Well. I did my first H&I meeting tonight. I think I did ok. Kinda scary at first because my speakers were 10 minutes late. They went to the New Orleans Mission by mistake. That was a long 10 minutes. I had to go ahead and start on time while thinking to myself, "What am I going to talk about if these guys don't show?" My mind is racing for a topic to use as a plan B. Being an introductory meeting for AA, I decided to start a discussion about the steps. I'm sitting there doing the best I can, but still nervously rambling about some of the hurdles I hit in my amends. Thank God the speakers walked in when they did.

It turned into a very good meeting. A bit of a different animal than the ones I'm used to, though. Some of these guys are hardened criminals. Some are just at rock bottom with nowhere to go. A place I know only too well. Only through the grace of God do I no longer find myself there. And only by that grace, I will never find myself there again. Everyone was nice, however, and welcomed me right in. My next one is in April and I may be picking up more than one a month. I look forward to working with these guys. I just have to remember my limits. Still not qualified enough to go around giving all kinds of advice. This is very serious stuff.

Gotta be up super early tomorrow, so I'm going to go ahead and wind down. It's going to be a very busy day, but I'll have my homegroup to look forward to at the end of it. :)

Goodnight!

Thursday, March 1, 2012

Humble Pie

Homegroup went really well tonight. Bit of a small crowd, though. I did get my literature for next week's H&I, and I have two speakers who volunteered. Can't wait!

I would like to talk about last night's post for a moment. Something has been weighing kinda heavily on me today. One of the paragraphs seemed a bit boastful. When I asked someone about it this morning, she agreed. The idea I was trying to convey was that traveling and living a fancy free lifestyle isn't worth sacrificing relationships with loved ones. I could have worded that much more humbly... And more truthfully. Most of my running around and partying was at the expense of others. Figuratively and literally. I never accepted any consequences for my actions, so they were left on the people who loved me. And for that I am eternally sorry. Hopefully, in some way, my new actions can make up for some of it.

I've been waiting all day to say that. And it's been a long day. Got up very early, went to work, and then to my meeting. Pretty tired, so I'll probably hit the hay soon. I still encourage anyone who sees something askew, or something I've missed in my writing to call me on it.

Well. I'm going to start winding down... Goodnight, world.

Friday, February 24, 2012

But for the Grace of God

Got the greenlight to chair H&I once a month. I think I'll ask my sponsor to be my first moderator. Talked to him a little earlier about meeting up tomorrow or Sunday. We're going to go ahead and finish my steps. Pretty psyched about that!

Work went well too.

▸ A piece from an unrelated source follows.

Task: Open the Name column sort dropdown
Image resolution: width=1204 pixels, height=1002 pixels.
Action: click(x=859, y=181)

It was a pretty slow night. Just got back and am getting ready to wind down for bed. I'll check out the Cornerstone website first and see if they've posted this week's sermon yet.

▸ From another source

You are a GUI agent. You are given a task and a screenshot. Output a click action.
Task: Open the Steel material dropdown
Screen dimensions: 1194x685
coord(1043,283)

When we came to our first A.A. meeting, we looked up at the wall at the end of the room and saw the sign: "But for the grace of God." We knew right then and there that we would have to call on the grace of God in order to get sober and get over our soul sickness. We heard speakers tell how they had come to depend on a Power greater than themselves. That made sense to us and we made up our minds to try it. Am I depending on the grace of God to help me stay sober?

That's not what I was thinking at my first AA meeting. Seeing the word "God" everywhere scared the hell out of me. It took me a very long time to accept him as my Higher Power and that's one reason I failed so many times. Now I know that God's got my back. Whenever I need him, I can call on him. He's always there.

Gonna go ahead and sign off. If Cornerstone posted today, I'll link it here.

Have a great night and a blessed tomorrow!